[Stored records]
##############################

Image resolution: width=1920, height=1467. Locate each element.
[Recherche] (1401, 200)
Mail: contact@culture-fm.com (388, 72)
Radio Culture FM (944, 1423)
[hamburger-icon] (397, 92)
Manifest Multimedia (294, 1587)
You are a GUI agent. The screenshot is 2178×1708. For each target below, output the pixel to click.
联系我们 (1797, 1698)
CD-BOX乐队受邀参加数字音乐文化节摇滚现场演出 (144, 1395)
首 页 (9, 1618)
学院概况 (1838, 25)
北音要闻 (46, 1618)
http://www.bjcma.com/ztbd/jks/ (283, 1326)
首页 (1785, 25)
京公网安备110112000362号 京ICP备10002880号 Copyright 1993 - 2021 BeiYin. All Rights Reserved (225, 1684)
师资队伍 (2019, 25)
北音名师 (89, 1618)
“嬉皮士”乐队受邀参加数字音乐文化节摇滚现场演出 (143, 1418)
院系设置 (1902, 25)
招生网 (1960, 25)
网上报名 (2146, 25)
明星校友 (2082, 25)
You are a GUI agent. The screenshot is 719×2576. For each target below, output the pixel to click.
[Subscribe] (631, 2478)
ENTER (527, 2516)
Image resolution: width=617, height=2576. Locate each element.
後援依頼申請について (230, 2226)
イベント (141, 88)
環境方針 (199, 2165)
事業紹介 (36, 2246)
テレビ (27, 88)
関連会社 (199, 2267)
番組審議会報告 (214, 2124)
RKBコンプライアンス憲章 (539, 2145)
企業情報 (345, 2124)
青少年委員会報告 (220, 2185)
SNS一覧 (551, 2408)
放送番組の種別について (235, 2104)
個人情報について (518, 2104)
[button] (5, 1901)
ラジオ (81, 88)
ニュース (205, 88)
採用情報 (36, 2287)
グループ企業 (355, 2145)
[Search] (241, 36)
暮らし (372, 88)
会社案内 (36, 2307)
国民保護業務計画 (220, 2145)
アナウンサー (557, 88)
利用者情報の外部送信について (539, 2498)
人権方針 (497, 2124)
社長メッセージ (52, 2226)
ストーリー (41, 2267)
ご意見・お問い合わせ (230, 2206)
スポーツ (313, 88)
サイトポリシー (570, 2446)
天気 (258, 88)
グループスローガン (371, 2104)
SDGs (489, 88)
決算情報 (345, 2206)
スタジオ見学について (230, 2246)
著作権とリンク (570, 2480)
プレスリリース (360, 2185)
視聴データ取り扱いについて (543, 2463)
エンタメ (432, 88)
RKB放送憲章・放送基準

##############################

Extract every entry above as it appears.

◆ **RESPONSE AREA**:
Image resolution: width=1920, height=1467. Locate each element.
[Recherche] (1401, 200)
Mail: contact@culture-fm.com (388, 72)
Radio Culture FM (944, 1423)
[hamburger-icon] (397, 92)
Manifest Multimedia (294, 1587)
You are a GUI agent. The screenshot is 2178×1708. For each target below, output the pixel to click.
联系我们 (1797, 1698)
CD-BOX乐队受邀参加数字音乐文化节摇滚现场演出 (144, 1395)
首 页 (9, 1618)
学院概况 (1838, 25)
北音要闻 (46, 1618)
http://www.bjcma.com/ztbd/jks/ (283, 1326)
首页 (1785, 25)
京公网安备110112000362号 京ICP备10002880号 Copyright 1993 - 2021 BeiYin. All Rights Reserved (225, 1684)
师资队伍 (2019, 25)
北音名师 (89, 1618)
“嬉皮士”乐队受邀参加数字音乐文化节摇滚现场演出 (143, 1418)
院系设置 (1902, 25)
招生网 (1960, 25)
网上报名 (2146, 25)
明星校友 (2082, 25)
You are a GUI agent. The screenshot is 719×2576. For each target below, output the pixel to click.
[Subscribe] (631, 2478)
ENTER (527, 2516)
Image resolution: width=617, height=2576. Locate each element.
後援依頼申請について (230, 2226)
イベント (141, 88)
環境方針 (199, 2165)
事業紹介 (36, 2246)
テレビ (27, 88)
関連会社 (199, 2267)
番組審議会報告 (214, 2124)
RKBコンプライアンス憲章 (539, 2145)
企業情報 (345, 2124)
青少年委員会報告 (220, 2185)
SNS一覧 (551, 2408)
放送番組の種別について (235, 2104)
個人情報について (518, 2104)
[button] (5, 1901)
ラジオ (81, 88)
ニュース (205, 88)
採用情報 (36, 2287)
グループ企業 (355, 2145)
[Search] (241, 36)
暮らし (372, 88)
会社案内 (36, 2307)
国民保護業務計画 (220, 2145)
アナウンサー (557, 88)
利用者情報の外部送信について (539, 2498)
人権方針 (497, 2124)
社長メッセージ (52, 2226)
ストーリー (41, 2267)
ご意見・お問い合わせ (230, 2206)
スポーツ (313, 88)
サイトポリシー (570, 2446)
天気 (258, 88)
グループスローガン (371, 2104)
SDGs (489, 88)
決算情報 (345, 2206)
スタジオ見学について (230, 2246)
著作権とリンク (570, 2480)
プレスリリース (360, 2185)
視聴データ取り扱いについて (543, 2463)
エンタメ (432, 88)
RKB放送憲章・放送基準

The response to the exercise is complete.